Cloud Storage Program
IDRE’s CASS is a 6+ petabyte storage resource for campus researchers. The goal of this program is to provide archival, backup and sharing of research data at a cost and service level that is better than commercial cloud providers, research groups, and departmental implementations.
Facilities for Interdisciplinary Collaborations
IDRE Technology Sandbox
The Technology Sandbox is an interdisciplinary computing facility open to UCLA students, researchers, faculty and staff researching new technologies for digital scholarship.

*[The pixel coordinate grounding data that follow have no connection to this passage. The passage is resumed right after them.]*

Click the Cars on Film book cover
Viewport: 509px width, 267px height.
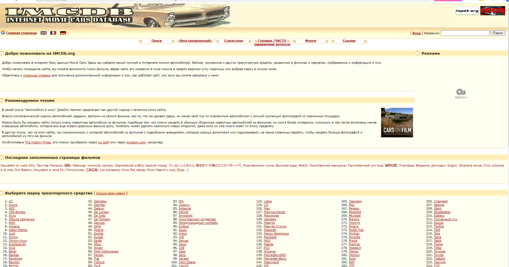click(397, 122)
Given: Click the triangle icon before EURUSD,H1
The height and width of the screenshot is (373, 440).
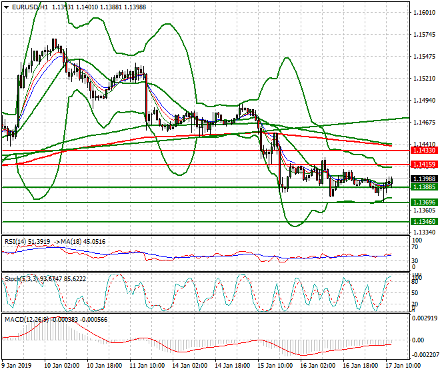Looking at the screenshot, I should 6,6.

The Sandbox maintains a wide variety of computer modeling, GIS, web authoring, web programming, graphics, animation, image processing, compression and archiving applications, as well as a meeting and collaboration space.
IDRE Portal
The purpose of the IDRE Portal is to provide a state-of-the-art presentation and meeting facility for UCLA faculty researchers, to provide a meeting place for scheduled IT governance and policy groups, and to host IDRE-sponsored classes, seminars and presentations. Beyond these three main purposes, the Portal is made available for campus events on a scheduled basis that makes effective use of IDRE’s Events and Infrastructure Support resources.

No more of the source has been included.